** WHAT THE TASK ASKS **
Beginning with the line that holds "The height and", copy each line exactly through the end of the entries, but leave the pictures out.
====== AVAILABLE RECORDS
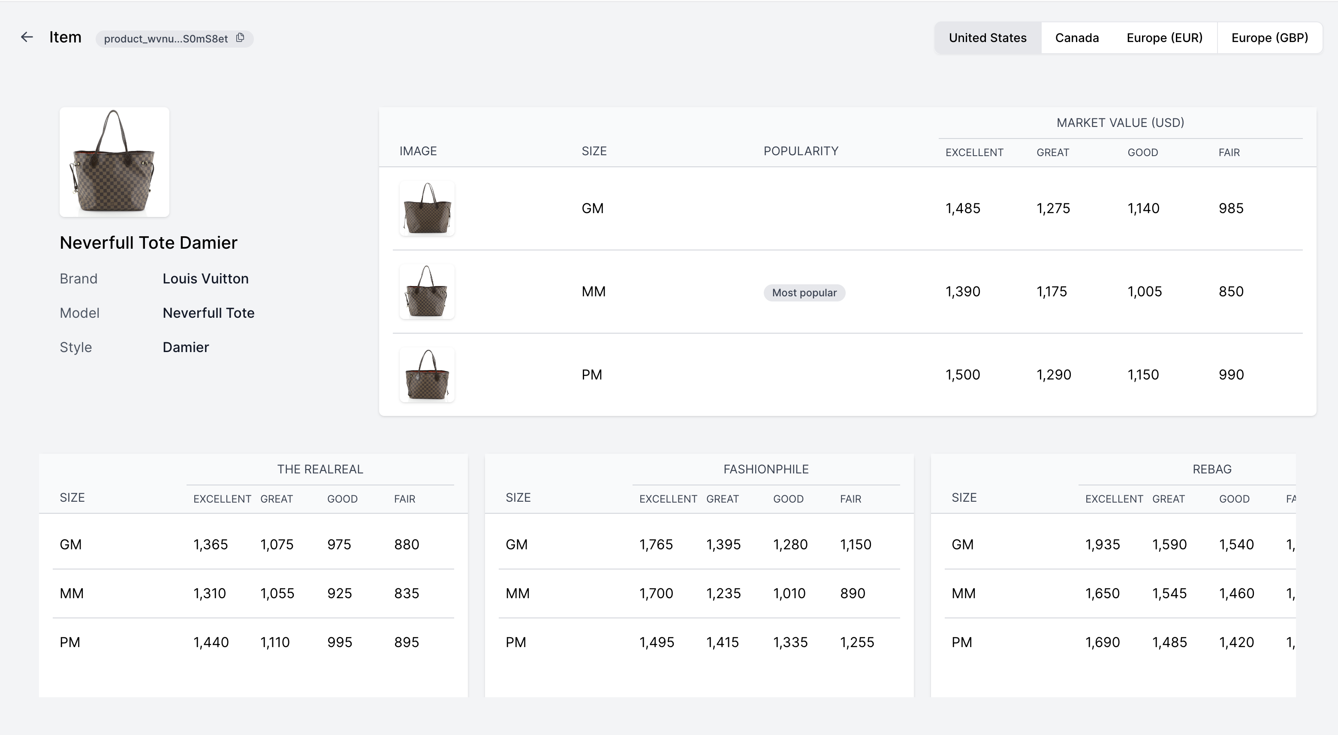Click the product ID chip
Screen dimensions: 1338x735
166,39
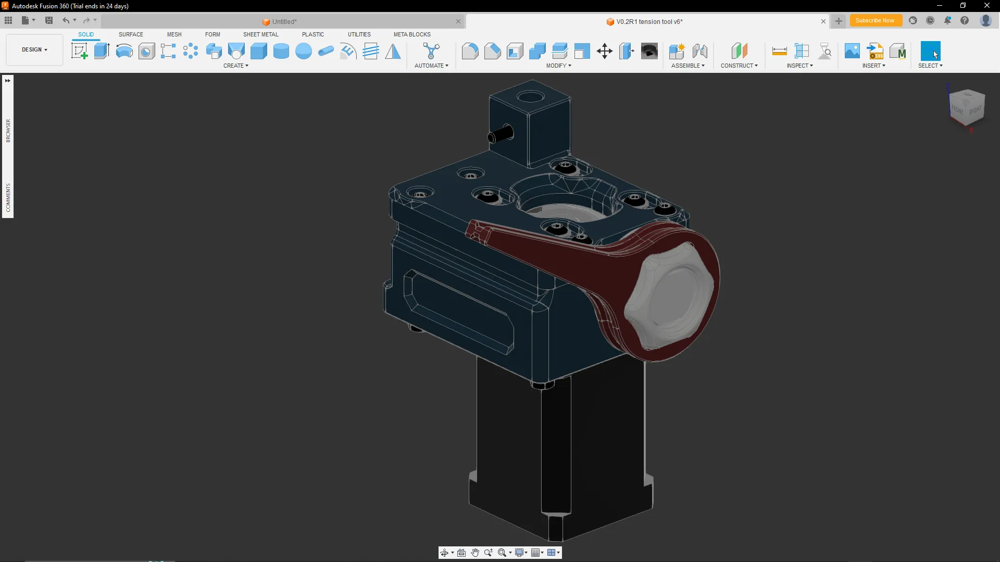Select the Revolve tool
1000x562 pixels.
[x=124, y=51]
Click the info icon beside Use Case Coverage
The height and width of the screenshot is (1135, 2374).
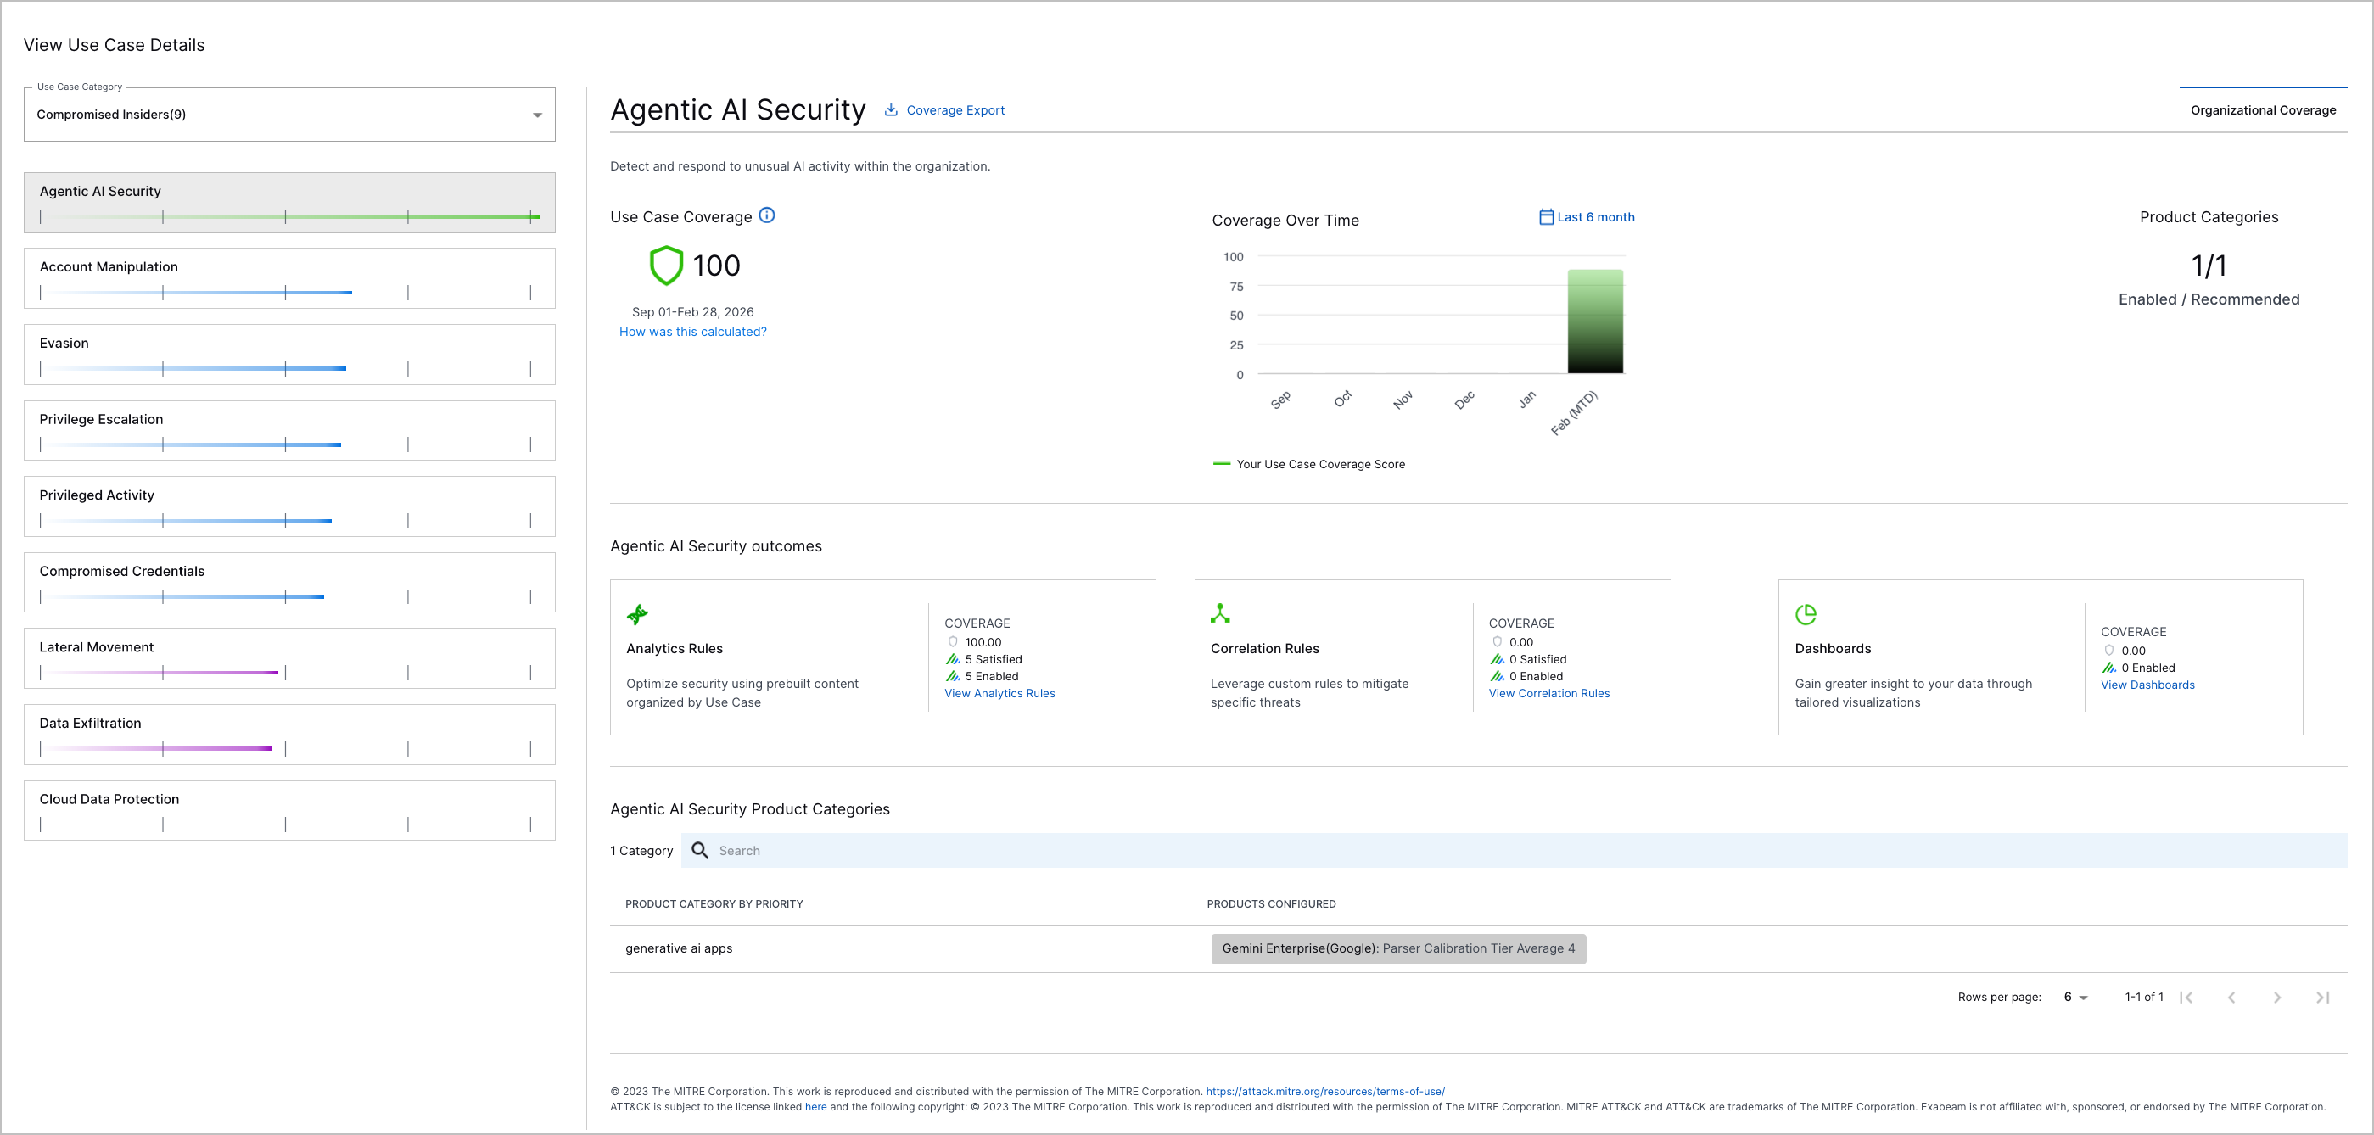click(x=769, y=215)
============
** TASK RESPONSE **
The height and width of the screenshot is (1135, 2374).
click(x=769, y=215)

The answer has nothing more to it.